Top of TASK INPUT

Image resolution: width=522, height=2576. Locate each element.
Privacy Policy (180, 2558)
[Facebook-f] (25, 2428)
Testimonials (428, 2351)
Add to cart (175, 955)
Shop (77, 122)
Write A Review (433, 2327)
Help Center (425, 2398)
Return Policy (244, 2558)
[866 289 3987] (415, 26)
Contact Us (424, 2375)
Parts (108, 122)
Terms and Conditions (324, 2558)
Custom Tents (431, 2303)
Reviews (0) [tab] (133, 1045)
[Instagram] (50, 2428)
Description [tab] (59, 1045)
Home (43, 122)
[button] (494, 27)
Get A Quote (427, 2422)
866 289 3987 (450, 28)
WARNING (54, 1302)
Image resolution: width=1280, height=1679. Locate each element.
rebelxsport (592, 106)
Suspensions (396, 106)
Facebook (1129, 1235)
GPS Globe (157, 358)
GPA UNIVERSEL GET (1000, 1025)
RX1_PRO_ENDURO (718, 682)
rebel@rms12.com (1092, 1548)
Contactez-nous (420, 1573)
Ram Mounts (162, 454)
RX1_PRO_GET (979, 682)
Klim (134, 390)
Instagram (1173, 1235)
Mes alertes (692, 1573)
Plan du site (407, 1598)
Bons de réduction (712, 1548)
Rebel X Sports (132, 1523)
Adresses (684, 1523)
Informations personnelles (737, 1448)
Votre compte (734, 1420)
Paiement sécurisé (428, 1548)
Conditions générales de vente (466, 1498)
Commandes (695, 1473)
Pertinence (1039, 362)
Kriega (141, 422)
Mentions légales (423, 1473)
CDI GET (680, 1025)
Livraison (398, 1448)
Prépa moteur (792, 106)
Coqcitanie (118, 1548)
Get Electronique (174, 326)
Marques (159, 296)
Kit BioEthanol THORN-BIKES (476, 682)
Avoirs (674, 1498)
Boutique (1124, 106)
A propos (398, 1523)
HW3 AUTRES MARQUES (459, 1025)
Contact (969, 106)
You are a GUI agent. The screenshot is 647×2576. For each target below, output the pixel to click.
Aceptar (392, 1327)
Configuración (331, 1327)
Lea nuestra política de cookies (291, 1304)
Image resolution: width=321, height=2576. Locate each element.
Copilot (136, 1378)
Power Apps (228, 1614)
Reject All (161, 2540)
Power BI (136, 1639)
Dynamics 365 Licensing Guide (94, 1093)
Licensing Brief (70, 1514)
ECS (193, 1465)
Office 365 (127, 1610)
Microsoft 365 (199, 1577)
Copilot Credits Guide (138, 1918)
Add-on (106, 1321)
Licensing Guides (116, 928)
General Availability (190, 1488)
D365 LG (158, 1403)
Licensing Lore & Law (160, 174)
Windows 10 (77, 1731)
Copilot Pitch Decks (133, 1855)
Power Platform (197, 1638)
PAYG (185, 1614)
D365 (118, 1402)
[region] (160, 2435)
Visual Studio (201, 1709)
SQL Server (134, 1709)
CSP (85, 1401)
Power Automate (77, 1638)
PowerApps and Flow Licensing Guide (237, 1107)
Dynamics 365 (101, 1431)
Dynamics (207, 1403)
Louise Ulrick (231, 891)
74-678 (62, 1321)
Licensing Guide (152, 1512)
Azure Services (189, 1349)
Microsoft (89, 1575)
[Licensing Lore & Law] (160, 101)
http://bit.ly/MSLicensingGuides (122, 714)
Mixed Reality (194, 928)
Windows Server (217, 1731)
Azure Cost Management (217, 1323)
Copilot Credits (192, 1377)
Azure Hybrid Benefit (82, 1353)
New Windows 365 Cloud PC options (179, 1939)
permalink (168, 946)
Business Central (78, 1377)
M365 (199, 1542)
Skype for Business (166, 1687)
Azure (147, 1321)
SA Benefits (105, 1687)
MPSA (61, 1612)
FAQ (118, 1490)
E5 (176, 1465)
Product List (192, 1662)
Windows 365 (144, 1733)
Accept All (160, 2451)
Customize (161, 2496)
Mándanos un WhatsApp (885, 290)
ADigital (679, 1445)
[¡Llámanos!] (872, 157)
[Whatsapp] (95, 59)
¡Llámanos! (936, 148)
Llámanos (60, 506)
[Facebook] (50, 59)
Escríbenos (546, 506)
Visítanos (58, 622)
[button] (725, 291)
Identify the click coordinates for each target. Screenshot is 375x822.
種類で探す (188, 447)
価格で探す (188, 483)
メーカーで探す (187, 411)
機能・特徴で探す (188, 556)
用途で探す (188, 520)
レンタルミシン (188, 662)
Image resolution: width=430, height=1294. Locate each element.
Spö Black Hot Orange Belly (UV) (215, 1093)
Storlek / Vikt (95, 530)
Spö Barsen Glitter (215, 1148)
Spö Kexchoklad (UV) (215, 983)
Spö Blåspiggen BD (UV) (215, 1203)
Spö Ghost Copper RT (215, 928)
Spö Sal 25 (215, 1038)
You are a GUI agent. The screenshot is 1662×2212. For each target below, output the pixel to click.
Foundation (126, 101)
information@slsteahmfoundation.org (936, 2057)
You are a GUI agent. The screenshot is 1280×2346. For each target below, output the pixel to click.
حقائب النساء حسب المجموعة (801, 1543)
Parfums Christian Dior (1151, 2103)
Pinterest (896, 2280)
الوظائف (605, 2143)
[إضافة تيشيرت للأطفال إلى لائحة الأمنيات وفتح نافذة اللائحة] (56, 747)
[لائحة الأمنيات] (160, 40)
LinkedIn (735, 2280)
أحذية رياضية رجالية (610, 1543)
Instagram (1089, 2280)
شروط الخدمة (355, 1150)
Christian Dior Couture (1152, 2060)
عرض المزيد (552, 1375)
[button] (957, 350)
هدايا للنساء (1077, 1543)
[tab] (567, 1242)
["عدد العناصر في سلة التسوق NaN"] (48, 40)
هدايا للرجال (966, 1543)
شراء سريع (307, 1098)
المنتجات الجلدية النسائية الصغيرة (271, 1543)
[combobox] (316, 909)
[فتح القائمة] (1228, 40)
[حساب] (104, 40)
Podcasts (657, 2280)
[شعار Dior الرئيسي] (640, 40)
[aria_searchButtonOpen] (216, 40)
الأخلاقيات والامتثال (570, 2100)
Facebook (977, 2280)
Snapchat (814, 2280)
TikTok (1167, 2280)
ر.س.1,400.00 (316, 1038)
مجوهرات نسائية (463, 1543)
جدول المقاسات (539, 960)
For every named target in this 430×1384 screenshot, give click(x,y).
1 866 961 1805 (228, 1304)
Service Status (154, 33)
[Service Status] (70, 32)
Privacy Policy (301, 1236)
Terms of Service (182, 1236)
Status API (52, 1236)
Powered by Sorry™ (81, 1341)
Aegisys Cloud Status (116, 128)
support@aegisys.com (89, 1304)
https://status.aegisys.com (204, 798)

Bottom of TASK INPUT

* _WORK REQUIRED_: Repeat the records above exactly as they appear.

* _SOLUTION FOR THIS TASK_:
Image resolution: width=522, height=2576. Locate each element.
Privacy Policy (180, 2558)
[Facebook-f] (25, 2428)
Testimonials (428, 2351)
Add to cart (175, 955)
Shop (77, 122)
Write A Review (433, 2327)
Help Center (425, 2398)
Return Policy (244, 2558)
[866 289 3987] (415, 26)
Contact Us (424, 2375)
Parts (108, 122)
Terms and Conditions (324, 2558)
Custom Tents (431, 2303)
Reviews (0) [tab] (133, 1045)
[Instagram] (50, 2428)
Description [tab] (59, 1045)
Home (43, 122)
[button] (494, 27)
Get A Quote (427, 2422)
866 289 3987 (450, 28)
WARNING (54, 1302)
Image resolution: width=1280, height=1679. Locate each element.
rebelxsport (592, 106)
Suspensions (396, 106)
Facebook (1129, 1235)
GPS Globe (157, 358)
GPA UNIVERSEL GET (1000, 1025)
RX1_PRO_ENDURO (718, 682)
rebel@rms12.com (1092, 1548)
Contactez-nous (420, 1573)
Ram Mounts (162, 454)
RX1_PRO_GET (979, 682)
Klim (134, 390)
Instagram (1173, 1235)
Mes alertes (692, 1573)
Plan du site (407, 1598)
Bons de réduction (712, 1548)
Rebel X Sports (132, 1523)
Adresses (684, 1523)
Informations personnelles (737, 1448)
Votre compte (734, 1420)
Paiement sécurisé (428, 1548)
Conditions générales de vente (466, 1498)
Commandes (695, 1473)
Pertinence (1039, 362)
Kriega (141, 422)
Mentions légales (423, 1473)
CDI GET (680, 1025)
Livraison (398, 1448)
Prépa moteur (792, 106)
Coqcitanie (118, 1548)
Get Electronique (174, 326)
Marques (159, 296)
Kit BioEthanol THORN-BIKES (476, 682)
Avoirs (674, 1498)
Boutique (1124, 106)
A propos (398, 1523)
HW3 AUTRES MARQUES (459, 1025)
Contact (969, 106)
You are a GUI agent. The screenshot is 647×2576. For each target below, output the pixel to click.
Aceptar (392, 1327)
Configuración (331, 1327)
Lea nuestra política de cookies (291, 1304)
Image resolution: width=321, height=2576. Locate each element.
Copilot (136, 1378)
Power Apps (228, 1614)
Reject All (161, 2540)
Power BI (136, 1639)
Dynamics 365 Licensing Guide (94, 1093)
Licensing Brief (70, 1514)
ECS (193, 1465)
Office 365 (127, 1610)
Microsoft 365 (199, 1577)
Copilot Credits Guide (138, 1918)
Add-on (106, 1321)
Licensing Guides (116, 928)
General Availability (190, 1488)
D365 LG (158, 1403)
Licensing Lore & Law (160, 174)
Windows 10 (77, 1731)
Copilot Pitch Decks (133, 1855)
Power Platform (197, 1638)
PAYG (185, 1614)
D365 (118, 1402)
[region] (160, 2435)
Visual Studio (201, 1709)
SQL Server (134, 1709)
CSP (85, 1401)
Power Automate (77, 1638)
PowerApps and Flow Licensing Guide (237, 1107)
Dynamics 365 (101, 1431)
Dynamics (207, 1403)
Louise Ulrick (231, 891)
74-678 (62, 1321)
Licensing Guide (152, 1512)
Azure Services (189, 1349)
Microsoft (89, 1575)
[Licensing Lore & Law] (160, 101)
http://bit.ly/MSLicensingGuides (122, 714)
Mixed Reality (194, 928)
Windows Server (217, 1731)
Azure Cost Management (217, 1323)
Copilot Credits (192, 1377)
Azure Hybrid Benefit (82, 1353)
New Windows 365 Cloud PC options (179, 1939)
permalink (168, 946)
Business Central (78, 1377)
M365 (199, 1542)
Skype for Business (166, 1687)
Azure (147, 1321)
SA Benefits (105, 1687)
MPSA (61, 1612)
FAQ (118, 1490)
E5 (176, 1465)
Product List (192, 1662)
Windows 365 (144, 1733)
Accept All (160, 2451)
Customize (161, 2496)
Mándanos un WhatsApp (885, 290)
ADigital (679, 1445)
[¡Llámanos!] (872, 157)
[Whatsapp] (95, 59)
¡Llámanos! (936, 148)
Llámanos (60, 506)
[Facebook] (50, 59)
Escríbenos (546, 506)
Visítanos (58, 622)
[button] (725, 291)
Identify the click coordinates for each target. Screenshot is 375x822.
種類で探す (188, 447)
価格で探す (188, 483)
メーカーで探す (187, 411)
機能・特徴で探す (188, 556)
用途で探す (188, 520)
レンタルミシン (188, 662)
Image resolution: width=430, height=1294. Locate each element.
Spö Black Hot Orange Belly (UV) (215, 1093)
Storlek / Vikt (95, 530)
Spö Barsen Glitter (215, 1148)
Spö Kexchoklad (UV) (215, 983)
Spö Blåspiggen BD (UV) (215, 1203)
Spö Ghost Copper RT (215, 928)
Spö Sal 25 (215, 1038)
You are a GUI agent. The screenshot is 1662×2212. For each target below, output the pixel to click.
Foundation (126, 101)
information@slsteahmfoundation.org (936, 2057)
You are a GUI agent. The screenshot is 1280×2346. For each target below, output the pixel to click.
حقائب النساء حسب المجموعة (801, 1543)
Parfums Christian Dior (1151, 2103)
Pinterest (896, 2280)
الوظائف (605, 2143)
[إضافة تيشيرت للأطفال إلى لائحة الأمنيات وفتح نافذة اللائحة] (56, 747)
[لائحة الأمنيات] (160, 40)
LinkedIn (735, 2280)
أحذية رياضية رجالية (610, 1543)
Instagram (1089, 2280)
شروط الخدمة (355, 1150)
Christian Dior Couture (1152, 2060)
عرض المزيد (552, 1375)
[button] (957, 350)
هدايا للنساء (1077, 1543)
[tab] (567, 1242)
["عدد العناصر في سلة التسوق NaN"] (48, 40)
هدايا للرجال (966, 1543)
شراء سريع (307, 1098)
المنتجات الجلدية النسائية الصغيرة (271, 1543)
[combobox] (316, 909)
[فتح القائمة] (1228, 40)
[حساب] (104, 40)
Podcasts (657, 2280)
[شعار Dior الرئيسي] (640, 40)
[aria_searchButtonOpen] (216, 40)
الأخلاقيات والامتثال (570, 2100)
Facebook (977, 2280)
Snapchat (814, 2280)
TikTok (1167, 2280)
ر.س.1,400.00 (316, 1038)
مجوهرات نسائية (463, 1543)
جدول المقاسات (539, 960)
For every named target in this 430×1384 screenshot, give click(x,y).
1 866 961 1805 (228, 1304)
Service Status (154, 33)
[Service Status] (70, 32)
Privacy Policy (301, 1236)
Terms of Service (182, 1236)
Status API (52, 1236)
Powered by Sorry™ (81, 1341)
Aegisys Cloud Status (116, 128)
support@aegisys.com (89, 1304)
https://status.aegisys.com (204, 798)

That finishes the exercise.